Method 4: Civitai's browser-based trainer

Civitai is primarily known as a model-sharing community, but they added a browser-based LoRA trainer that handles SDXL training without any local setup. It's the most beginner-accessible option.

Upload your images through the browser, configure basic settings (trigger word, training steps, LoRA rank), and Civitai runs the training on their infrastructure. The resulting LoRA is automatically added to your Civitai profile where you can share it publicly or keep it private.

Limitations: Civitai's trainer currently focuses on SDXL, not Flux. If you need Flux LoRAs, use Replicate or Fal.ai. Civitai shines for people who want to share their trained models with the community and don't need the output for API integration.

Common problems and how to fix them

Overfit model (generates the training images too literally): Reduce training steps. If you trained for 2000 steps and the model reproduces backgrounds from your training set, try 1000 or even 800.

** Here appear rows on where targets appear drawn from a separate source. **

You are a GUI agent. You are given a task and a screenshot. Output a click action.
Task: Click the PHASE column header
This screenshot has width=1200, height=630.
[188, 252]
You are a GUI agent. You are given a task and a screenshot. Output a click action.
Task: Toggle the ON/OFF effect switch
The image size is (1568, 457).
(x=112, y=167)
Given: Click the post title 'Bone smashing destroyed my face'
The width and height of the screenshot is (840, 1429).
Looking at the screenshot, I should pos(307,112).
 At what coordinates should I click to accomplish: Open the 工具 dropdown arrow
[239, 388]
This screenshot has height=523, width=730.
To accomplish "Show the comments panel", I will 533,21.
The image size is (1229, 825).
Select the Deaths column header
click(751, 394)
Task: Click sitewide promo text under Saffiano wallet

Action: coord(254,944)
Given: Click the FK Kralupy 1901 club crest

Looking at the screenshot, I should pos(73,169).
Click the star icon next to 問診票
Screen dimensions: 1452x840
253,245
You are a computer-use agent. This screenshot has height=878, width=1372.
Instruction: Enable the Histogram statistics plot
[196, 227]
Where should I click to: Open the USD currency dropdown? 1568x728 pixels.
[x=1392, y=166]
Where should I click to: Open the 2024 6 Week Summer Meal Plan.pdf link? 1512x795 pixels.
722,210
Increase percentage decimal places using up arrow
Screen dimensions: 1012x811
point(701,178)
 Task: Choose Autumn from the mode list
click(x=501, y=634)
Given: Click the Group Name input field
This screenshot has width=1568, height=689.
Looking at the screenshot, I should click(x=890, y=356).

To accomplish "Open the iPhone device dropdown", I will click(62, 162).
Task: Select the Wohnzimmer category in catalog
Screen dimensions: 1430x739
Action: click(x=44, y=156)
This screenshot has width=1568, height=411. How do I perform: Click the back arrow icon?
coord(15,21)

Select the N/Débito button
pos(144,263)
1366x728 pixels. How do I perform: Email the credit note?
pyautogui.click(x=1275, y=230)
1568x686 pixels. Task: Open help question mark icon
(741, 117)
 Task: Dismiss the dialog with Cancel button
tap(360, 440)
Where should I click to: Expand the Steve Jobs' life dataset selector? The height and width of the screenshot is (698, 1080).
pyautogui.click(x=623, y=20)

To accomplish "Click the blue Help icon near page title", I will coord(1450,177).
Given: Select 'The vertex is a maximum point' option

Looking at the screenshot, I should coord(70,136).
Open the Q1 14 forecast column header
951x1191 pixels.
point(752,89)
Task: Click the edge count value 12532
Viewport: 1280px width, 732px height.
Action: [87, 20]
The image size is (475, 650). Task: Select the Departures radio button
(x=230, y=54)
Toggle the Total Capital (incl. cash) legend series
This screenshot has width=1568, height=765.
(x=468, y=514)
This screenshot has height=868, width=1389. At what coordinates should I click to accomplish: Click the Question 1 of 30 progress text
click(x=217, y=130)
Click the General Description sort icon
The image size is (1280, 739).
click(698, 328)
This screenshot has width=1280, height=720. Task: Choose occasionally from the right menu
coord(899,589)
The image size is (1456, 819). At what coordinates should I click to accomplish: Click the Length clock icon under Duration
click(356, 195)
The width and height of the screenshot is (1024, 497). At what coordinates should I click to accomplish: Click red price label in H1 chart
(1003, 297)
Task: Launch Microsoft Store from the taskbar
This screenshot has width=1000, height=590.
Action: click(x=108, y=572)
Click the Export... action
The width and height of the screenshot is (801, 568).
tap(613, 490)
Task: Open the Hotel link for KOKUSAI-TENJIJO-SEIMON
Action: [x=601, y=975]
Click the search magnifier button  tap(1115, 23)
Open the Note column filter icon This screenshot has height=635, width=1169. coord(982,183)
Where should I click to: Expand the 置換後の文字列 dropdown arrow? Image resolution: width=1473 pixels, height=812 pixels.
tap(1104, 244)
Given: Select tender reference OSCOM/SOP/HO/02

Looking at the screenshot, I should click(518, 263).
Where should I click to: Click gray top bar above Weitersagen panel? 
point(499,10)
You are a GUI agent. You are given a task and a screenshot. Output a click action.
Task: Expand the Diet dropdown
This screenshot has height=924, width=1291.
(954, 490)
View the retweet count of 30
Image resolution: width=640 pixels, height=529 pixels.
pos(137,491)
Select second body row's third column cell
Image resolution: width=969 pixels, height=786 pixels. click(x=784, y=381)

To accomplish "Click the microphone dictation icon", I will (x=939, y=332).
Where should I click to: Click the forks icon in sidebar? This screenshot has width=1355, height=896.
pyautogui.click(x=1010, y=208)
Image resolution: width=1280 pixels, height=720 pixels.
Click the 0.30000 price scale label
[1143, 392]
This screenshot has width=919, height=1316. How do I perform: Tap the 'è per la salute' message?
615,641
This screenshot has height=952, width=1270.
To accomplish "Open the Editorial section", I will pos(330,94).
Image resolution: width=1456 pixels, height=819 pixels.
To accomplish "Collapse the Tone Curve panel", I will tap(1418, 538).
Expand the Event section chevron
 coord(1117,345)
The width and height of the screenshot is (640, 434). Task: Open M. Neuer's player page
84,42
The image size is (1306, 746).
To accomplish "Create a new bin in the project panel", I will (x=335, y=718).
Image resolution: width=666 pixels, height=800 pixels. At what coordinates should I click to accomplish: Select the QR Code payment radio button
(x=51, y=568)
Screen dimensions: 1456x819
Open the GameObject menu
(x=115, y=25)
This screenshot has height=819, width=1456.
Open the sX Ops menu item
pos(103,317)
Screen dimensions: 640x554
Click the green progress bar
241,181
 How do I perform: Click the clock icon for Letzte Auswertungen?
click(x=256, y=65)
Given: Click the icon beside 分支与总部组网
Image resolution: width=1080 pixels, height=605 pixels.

Underfit model (trigger word doesn't work reliably): Increase training steps or raise the network rank. For Flux, a rank of 32 tends to produce more reliable concept learning than rank 8-16.

Style bleed (subject LoRA changes image style): Your captions aren't specific enough. If your captions don't describe the visual style of each image, the model may learn style alongside subject. Rewrite captions to explicitly describe what's happening in each image.

Bad anatomy on Flux LoRA: Flux is generally strong on anatomy. If you're seeing deformations, check that your training images don't include any bad anatomy, the model can learn errors as well as correct features.

LoRA too large: Reduce network rank. Rank 4-8 produces small files (20-50MB) that load faster and work well for simple concepts. Save rank 32-64 for complex style learning.

Testing and using your trained model

Once you have a working LoRA, use it through ComfyUI (for local Flux workflows), AUTOMATIC1111 (for SDXL), the Fal.ai API, or Replicate's inference API.

For quality evaluation, generate 20-30 images across varied prompts that include your trigger word. Check for:

Consistency: does the subject look the same across different backgrounds and prompts?
Bleed: does the LoRA affect image quality when the trigger word isn't present?
Prompt adherence: can you still control pose, lighting, and style independently from the subject?

For building custom image generation workflows that expose your trained model through an API or UI, see the AI agent deployment best practices guide. Tools like Fal.ai and Krea AI also support loading custom LoRAs into their interfaces, which is useful for sharing trained models with clients or collaborators without requiring them to manage local tools.